GIVEN TASK
Rewrite the listing below, changing every "Open" to "View" and keeping everything else the same. Leave the pictures out of your version.

ITEMS
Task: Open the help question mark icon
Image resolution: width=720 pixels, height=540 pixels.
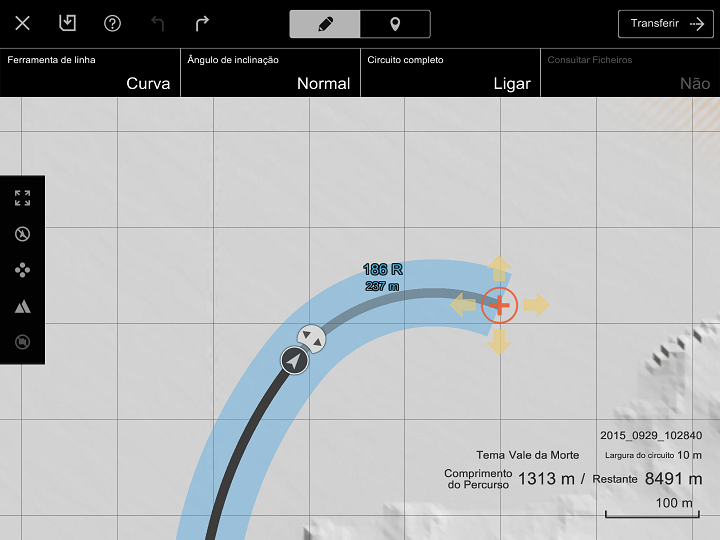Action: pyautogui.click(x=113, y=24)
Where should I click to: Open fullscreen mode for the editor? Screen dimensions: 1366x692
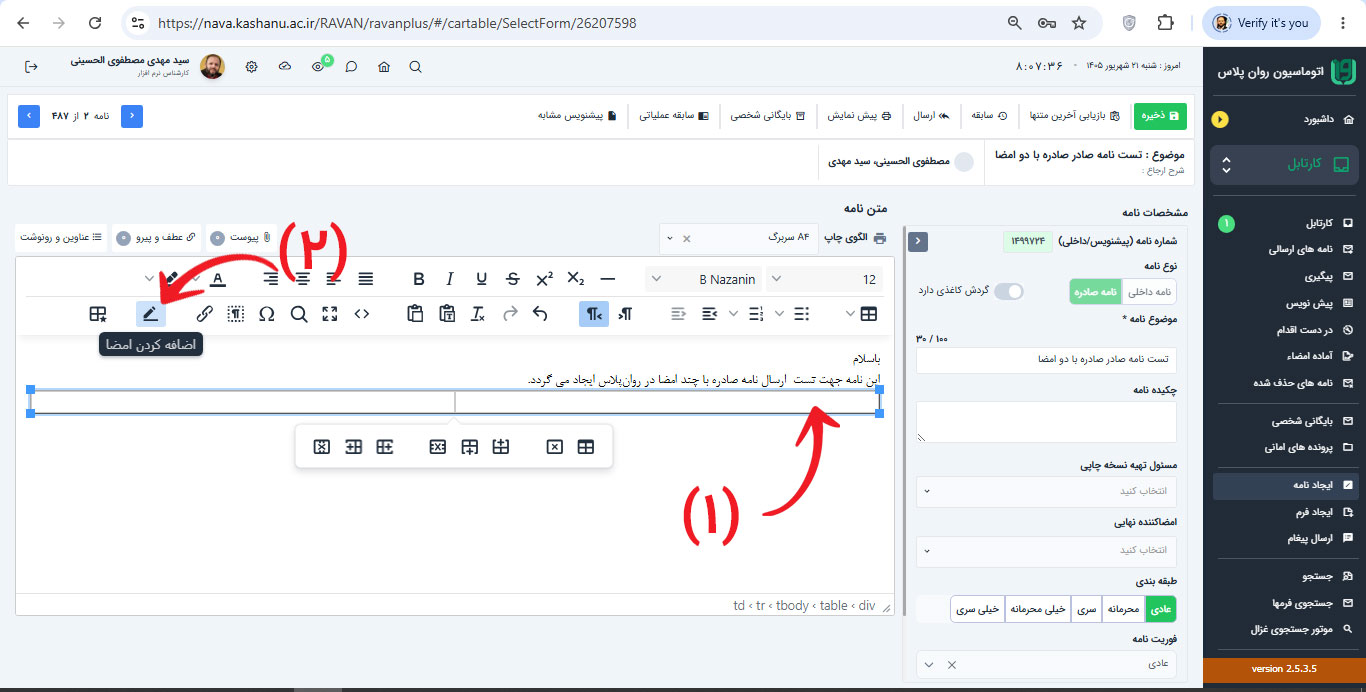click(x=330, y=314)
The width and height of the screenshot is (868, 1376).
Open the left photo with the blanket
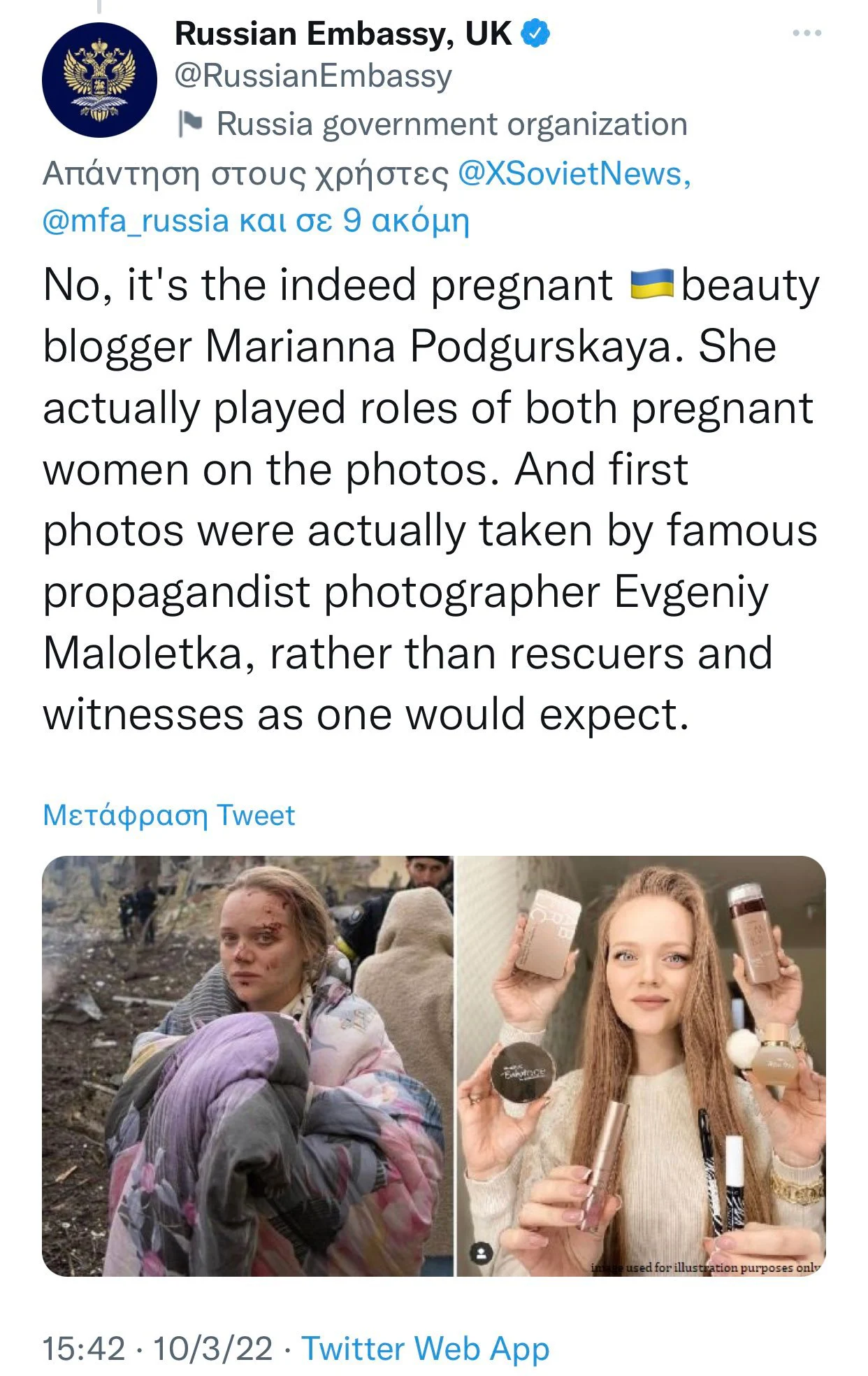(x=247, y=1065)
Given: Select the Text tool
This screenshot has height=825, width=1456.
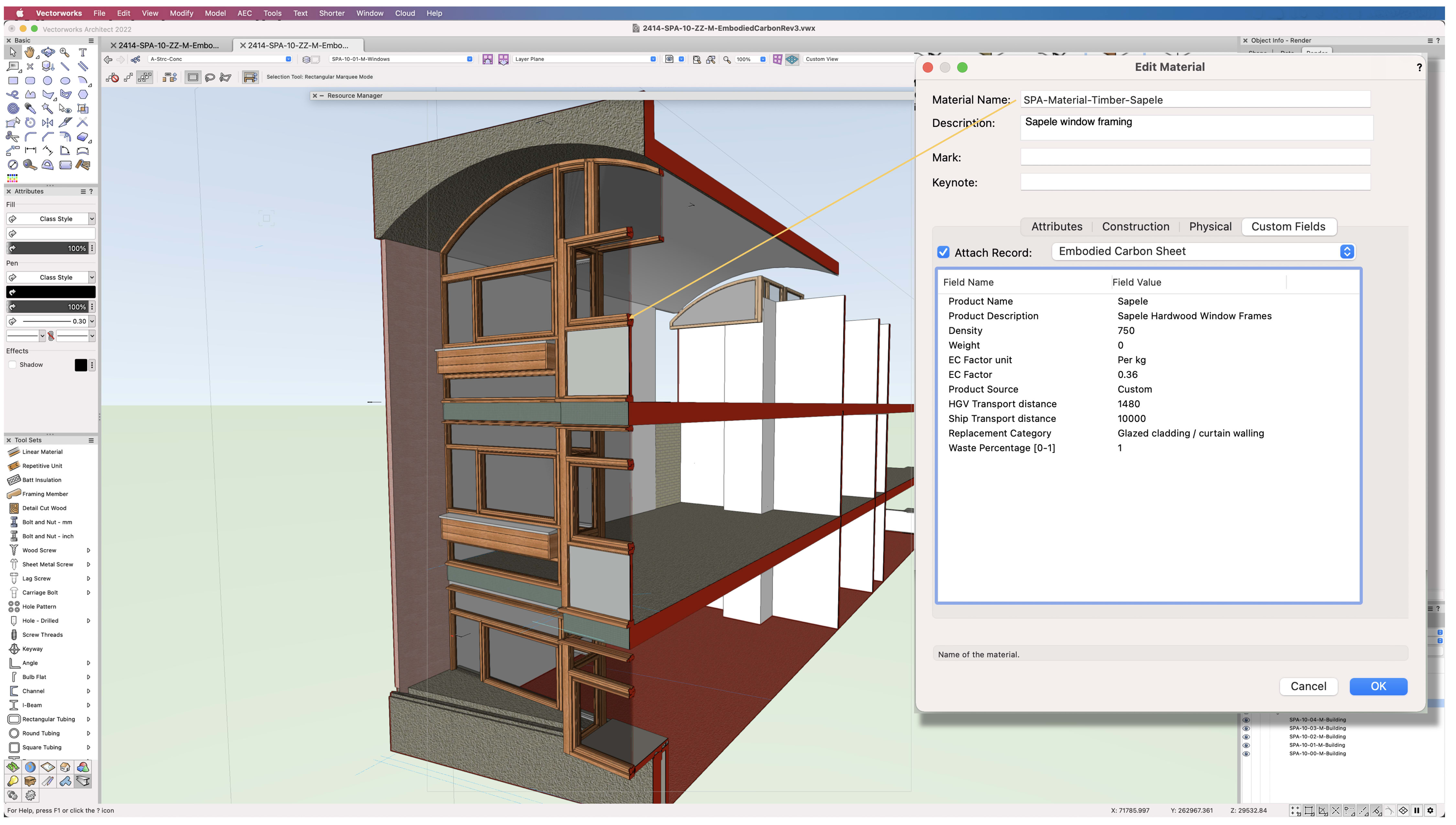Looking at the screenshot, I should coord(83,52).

SOLUTION FOR THIS EXERCISE
Task: View the help question mark icon
Image resolution: width=720 pixels, height=540 pixels.
Action: pyautogui.click(x=113, y=24)
Where should I click to: View fullscreen mode for the editor? Screen dimensions: 1366x692
click(x=330, y=314)
The width and height of the screenshot is (868, 1376).
View the left photo with the blanket
(x=247, y=1065)
Given: Select the Text tool
This screenshot has height=825, width=1456.
Looking at the screenshot, I should coord(83,52).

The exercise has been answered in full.